Reading text:
A good overview of all possibilities, including instructions, is provided on [pyformat.info](https://pyformat.info/).

### String Methods

The full list of available string methods is [documented in the Python documentation](https://docs.python.org/3/library/stdtypes.html#string-methods).

## Exercises

### Exercise 1: Defining Strings
Rewrite the following text using only one line. Use single quotes. Make sure your version equals the given one.

In [135]:
text = r"""
I'm a text containing some "other text" and some \n!
"""

# todo: rewrite

### Exercise 2: String Functions

#### a) Cleaning up
Clean up the following text by removing all whitespace characters. How many characters are removed from the left and right ends of the string?

In [None]:
text = "   \tThis is a messy text\n\t"
# todo: cleanup
# todo: count cleaned up characters

Oftentimes files contain different line endings: `\r\n` (Windows) or `\n` (Mac, Linux).
- Replace all `\r\n` endings with `\n` in the following text.
- Replace all `\n` endings with `\r\n` in the following text.

In [None]:
text = " \nThis text has different\r\nline\nendings"
# todo: replace endings

#### b) Splitting and Joining.
Split the following text
- into words
- into texts between tabs: 'This', 'is a text', 'with tabs'

Note that you may need to do some cleaning up by removing whitespaces.

In [None]:
text = "This \tis a text\t with tabs."
# todo: split

Split the following sentence into words and join it back together.

In [None]:
text = "This is just a text."
# todo: split and join

There is also a splitting function which handles the different line endings for you. Use it to manipulate the following string so that:
- Uppercase words are lowercase afterwards
- Lowercase words are capitalized
- Capitalized words are uppercase

`My HOUSE is Burning` becomes `MY house Is BURNING`.

Hint: Use `enumerate` to modify list items inplace.

In [None]:
text = "My HOUSE is Burning"
# todo: manipulate and print

### Exercise 3: Indexing and Slicing
Here's the first few sentences of Oscar Wilde's 'The Selfish Giant':

> Every afternoon, as they were coming from school, the children used to go and play in the Giant's garden.

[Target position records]

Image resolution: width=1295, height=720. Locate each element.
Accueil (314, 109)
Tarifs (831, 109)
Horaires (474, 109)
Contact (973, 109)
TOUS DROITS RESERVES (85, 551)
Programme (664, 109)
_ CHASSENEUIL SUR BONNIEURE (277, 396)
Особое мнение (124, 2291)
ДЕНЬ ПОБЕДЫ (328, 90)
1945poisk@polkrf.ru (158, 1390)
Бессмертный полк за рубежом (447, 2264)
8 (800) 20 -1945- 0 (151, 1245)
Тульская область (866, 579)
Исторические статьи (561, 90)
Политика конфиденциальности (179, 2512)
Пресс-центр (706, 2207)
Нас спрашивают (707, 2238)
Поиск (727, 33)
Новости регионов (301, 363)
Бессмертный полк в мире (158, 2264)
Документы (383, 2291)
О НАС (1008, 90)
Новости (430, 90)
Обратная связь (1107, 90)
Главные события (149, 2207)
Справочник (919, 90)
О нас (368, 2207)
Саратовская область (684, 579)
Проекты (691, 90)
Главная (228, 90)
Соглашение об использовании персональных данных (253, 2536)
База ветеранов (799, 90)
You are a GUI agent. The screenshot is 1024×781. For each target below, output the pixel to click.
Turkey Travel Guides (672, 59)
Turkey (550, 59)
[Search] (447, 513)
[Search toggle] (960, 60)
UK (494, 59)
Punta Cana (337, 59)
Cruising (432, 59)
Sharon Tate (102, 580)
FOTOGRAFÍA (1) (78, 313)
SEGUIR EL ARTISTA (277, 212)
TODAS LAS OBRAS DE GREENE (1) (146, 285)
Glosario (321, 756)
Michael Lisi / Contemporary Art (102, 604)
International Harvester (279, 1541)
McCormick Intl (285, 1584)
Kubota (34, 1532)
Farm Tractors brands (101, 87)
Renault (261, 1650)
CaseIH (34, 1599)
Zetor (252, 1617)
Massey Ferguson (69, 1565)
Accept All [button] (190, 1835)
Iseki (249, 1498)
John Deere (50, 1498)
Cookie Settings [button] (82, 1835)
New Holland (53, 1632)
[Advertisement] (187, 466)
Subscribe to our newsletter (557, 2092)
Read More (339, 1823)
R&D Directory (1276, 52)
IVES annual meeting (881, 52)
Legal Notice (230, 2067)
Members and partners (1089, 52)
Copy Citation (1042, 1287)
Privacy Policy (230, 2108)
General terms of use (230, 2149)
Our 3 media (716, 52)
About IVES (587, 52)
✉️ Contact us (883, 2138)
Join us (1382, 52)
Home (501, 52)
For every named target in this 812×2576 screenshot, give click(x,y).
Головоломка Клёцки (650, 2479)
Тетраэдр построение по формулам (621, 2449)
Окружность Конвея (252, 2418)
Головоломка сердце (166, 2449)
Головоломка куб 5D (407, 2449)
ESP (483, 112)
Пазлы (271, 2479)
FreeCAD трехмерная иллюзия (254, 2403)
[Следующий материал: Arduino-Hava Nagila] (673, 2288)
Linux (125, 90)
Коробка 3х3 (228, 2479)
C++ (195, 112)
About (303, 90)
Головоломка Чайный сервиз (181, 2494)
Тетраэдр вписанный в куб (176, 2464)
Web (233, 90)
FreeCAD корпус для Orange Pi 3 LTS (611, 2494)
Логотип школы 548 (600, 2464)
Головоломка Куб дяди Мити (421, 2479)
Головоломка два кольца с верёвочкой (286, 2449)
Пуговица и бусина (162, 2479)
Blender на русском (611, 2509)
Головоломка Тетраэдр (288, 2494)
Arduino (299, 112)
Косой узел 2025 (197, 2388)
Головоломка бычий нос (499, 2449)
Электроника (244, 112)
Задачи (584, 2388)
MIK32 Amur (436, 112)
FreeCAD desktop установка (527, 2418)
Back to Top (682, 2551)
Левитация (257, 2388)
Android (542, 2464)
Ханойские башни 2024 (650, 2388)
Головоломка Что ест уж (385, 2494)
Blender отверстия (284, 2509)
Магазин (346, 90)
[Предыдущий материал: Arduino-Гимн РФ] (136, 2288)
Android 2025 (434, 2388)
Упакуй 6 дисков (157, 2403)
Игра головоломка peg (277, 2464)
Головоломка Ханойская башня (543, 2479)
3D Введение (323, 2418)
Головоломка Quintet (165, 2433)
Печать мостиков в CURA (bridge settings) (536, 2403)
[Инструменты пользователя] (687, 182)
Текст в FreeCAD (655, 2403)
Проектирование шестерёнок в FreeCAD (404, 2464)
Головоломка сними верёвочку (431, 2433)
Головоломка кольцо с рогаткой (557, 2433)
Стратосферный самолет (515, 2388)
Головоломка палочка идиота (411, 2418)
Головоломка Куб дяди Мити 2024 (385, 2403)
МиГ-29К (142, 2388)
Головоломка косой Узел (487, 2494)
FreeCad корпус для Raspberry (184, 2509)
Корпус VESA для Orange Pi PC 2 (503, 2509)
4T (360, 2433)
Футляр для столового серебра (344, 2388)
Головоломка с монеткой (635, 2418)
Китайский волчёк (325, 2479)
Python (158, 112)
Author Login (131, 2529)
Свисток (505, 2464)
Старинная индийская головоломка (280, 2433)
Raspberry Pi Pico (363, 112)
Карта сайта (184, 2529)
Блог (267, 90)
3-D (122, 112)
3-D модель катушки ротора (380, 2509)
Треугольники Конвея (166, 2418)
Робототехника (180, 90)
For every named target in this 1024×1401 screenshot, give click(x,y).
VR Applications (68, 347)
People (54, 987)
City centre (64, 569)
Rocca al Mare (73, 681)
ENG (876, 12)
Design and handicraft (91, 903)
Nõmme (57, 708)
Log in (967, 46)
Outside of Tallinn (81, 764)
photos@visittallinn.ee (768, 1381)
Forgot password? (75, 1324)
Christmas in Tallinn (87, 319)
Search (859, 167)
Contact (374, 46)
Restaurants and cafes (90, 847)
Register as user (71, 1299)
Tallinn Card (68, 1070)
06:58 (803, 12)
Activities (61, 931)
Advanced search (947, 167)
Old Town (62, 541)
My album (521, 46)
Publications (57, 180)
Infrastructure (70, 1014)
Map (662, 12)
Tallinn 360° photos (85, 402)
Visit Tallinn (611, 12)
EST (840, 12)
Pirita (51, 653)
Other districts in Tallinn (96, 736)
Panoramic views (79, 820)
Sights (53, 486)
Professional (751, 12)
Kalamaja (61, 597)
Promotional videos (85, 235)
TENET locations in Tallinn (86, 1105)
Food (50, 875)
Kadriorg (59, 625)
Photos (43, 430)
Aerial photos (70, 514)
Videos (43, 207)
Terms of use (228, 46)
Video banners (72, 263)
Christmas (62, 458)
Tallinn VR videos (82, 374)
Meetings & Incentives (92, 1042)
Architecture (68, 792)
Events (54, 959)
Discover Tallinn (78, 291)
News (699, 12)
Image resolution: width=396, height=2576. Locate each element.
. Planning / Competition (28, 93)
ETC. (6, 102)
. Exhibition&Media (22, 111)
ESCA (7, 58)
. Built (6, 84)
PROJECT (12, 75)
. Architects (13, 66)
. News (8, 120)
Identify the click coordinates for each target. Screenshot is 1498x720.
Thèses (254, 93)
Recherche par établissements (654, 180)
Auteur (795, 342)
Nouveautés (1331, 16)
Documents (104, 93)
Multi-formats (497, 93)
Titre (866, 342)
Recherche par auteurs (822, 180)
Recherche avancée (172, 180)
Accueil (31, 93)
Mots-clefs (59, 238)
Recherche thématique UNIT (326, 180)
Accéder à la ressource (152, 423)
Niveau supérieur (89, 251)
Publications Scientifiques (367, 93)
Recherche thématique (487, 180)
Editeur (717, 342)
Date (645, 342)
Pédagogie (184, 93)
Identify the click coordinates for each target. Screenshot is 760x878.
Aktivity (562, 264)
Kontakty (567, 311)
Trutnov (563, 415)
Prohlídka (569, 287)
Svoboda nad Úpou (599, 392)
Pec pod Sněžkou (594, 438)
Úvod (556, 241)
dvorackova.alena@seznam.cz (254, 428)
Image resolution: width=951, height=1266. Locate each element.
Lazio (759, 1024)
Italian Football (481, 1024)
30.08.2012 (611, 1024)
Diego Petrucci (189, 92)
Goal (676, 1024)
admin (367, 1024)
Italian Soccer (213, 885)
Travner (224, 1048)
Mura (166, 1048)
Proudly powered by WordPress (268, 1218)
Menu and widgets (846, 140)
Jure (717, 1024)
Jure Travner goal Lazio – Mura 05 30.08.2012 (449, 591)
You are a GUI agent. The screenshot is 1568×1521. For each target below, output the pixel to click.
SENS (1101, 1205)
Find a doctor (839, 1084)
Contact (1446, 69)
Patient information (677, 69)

Exercise instructions:
**1)** For each statement about the Python string exercises text, answer yes or no and quote the words of the text that decide it.
(a) Exercise 1 asks for the rewritten text to use double quotes.
(b) Exercise 2 b) says some whitespace may need to be removed.
(c) The sentences in Exercise 3 come from a work by Oscar Wilde.
**2)** Translate this sentence from the Python string exercises text into Spanish: "Clean up the following text by removing all whitespace characters."
**3)** Answer these questions using the Python string exercises text.
(a) Which website does the text name as giving a good overview of all possibilities?
(b) What should the string "My HOUSE is Burning" become?
(c) What is the title of Exercise 3?

List of solutions:
**1)**
(a) No: "Use single quotes."
(b) Yes: "Note that you may need to do some cleaning up by removing whitespaces."
(c) Yes: "Here's the first few sentences of Oscar Wilde's 'The Selfish Giant'"

**2)** Limpia el siguiente texto eliminando todos los caracteres de espacio en blanco.

**3)**
(a) pyformat.info
(b) MY house Is BURNING
(c) Indexing and Slicing